Friday, 9 March 2012

Thoughts in pain.

Some days pain consumes me - it is my entire being. Even when I take my emergency pain medication (fairly heavy duty opiates) it's still my main thought, there is little to nothing else. Even when  my attention switches to something other than pain it doesn't happen spontaneously I have to really deliberately focus on something, even the smallest thing takes a lot of energy to focus on enough to actually do it; whether that is watching the TV, changing clothes, eating (which is difficult enough anyway) or finding a somewhat comfortable position. When I'm in that state sleep is still not an escape from pain, assuming I manage to fall asleep at all, I feel the pain in my sleep. Pain permeates throughout all of me. The pain in my sleep feels much worse than when I am awake, a testament perhaps to my brain's ability push aside & hide the full extent of my pain, it is scary - more than scary. When it happens I usually wake up crying out and too afraid to go back to sleep in case it happens again. Sleep used to be a refuge, the only time when pain was not a problem, but now it's something to be feared and to worry over every night.

Pain changes your thought patterns, it reduces your ability to think logically, it can stop you thinking of anything but pain at all. Right now for me it feels like swimming in a pool full of treacle; it's slow, it's hard work, it uses a lot of energy and there's no way I'm going to get to the edge right. It's taking me a long time to work out what I want to say, a long time to work out how to phrase it and an even longer time to actually sort out the mechanics of speech (and typing) then once I actually start talking I might find myself saying "umbrella" instead of "cup" because someone just walked past carrying an umbrella. Sometimes I just can't think at all. When I can't think I start to panic, some might think it's a strange reaction  but really imagine you're trying to reach for something but neither of your arms will move in fact imagine that they're not there at all and this is all a surprise. Suddenly your arms are gone and you can't do anything; wouldn't you panic? Well, there in my head there are no thoughts no movement of the arms of my brain I can't reach the information I need at all. And this starts the panic, I can't communicate anything, can't communicate what's wrong or how people can help. I'm locked inside my own head with everything I know just out of reach behind an impenetrable mud wall. So yes I panic, sometimes just rapid breathing other times it's huge panic attacks that leave me curled up in a ball until it recedes and then flat on my back for the next 3 or 4 days.

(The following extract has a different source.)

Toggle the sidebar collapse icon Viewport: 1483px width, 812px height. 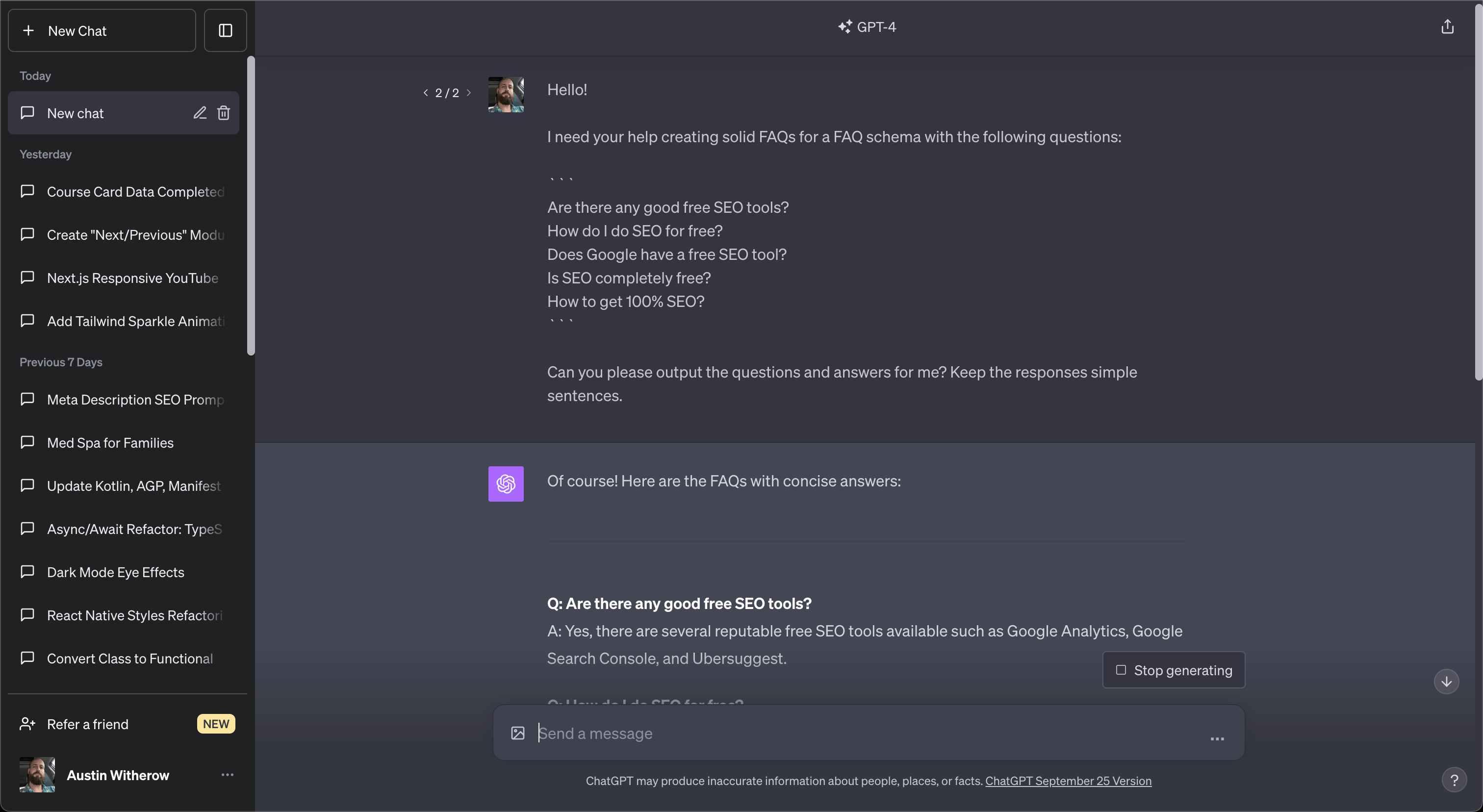tap(225, 30)
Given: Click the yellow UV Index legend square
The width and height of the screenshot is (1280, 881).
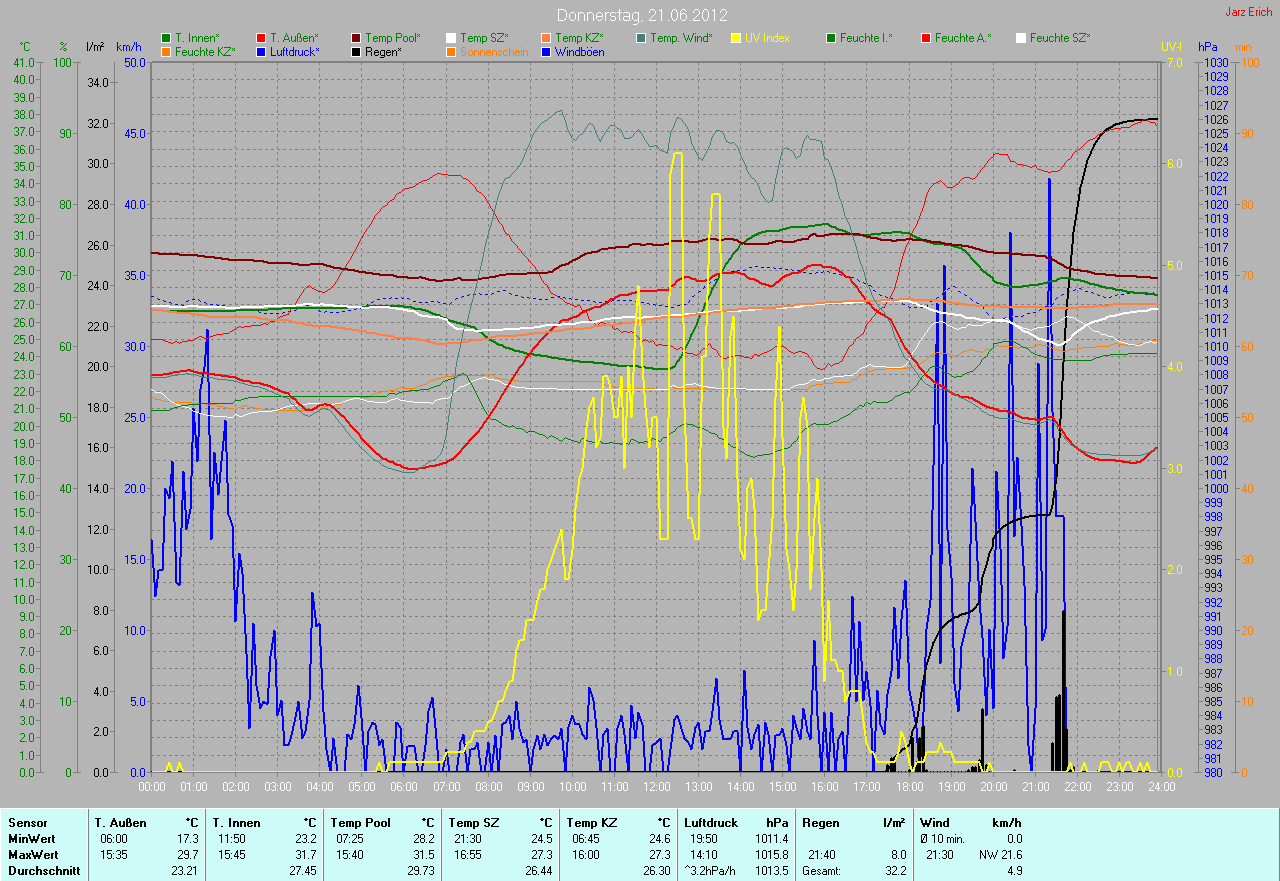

In these minutes, hours and days I lose myself. I can't find who I am, I don't know what I like, I don't know what I want to do, what I want to eat, if I need the loo, I lose everything. I think this is the most terrifying thing. All because of the effect pain has on my brain; on my mind. Pain is nasty, pain is all consuming, pain is punishing it pushes you to the limit and yet you continue on. You fight; you find yourself again; you try to live. Then you do it all again.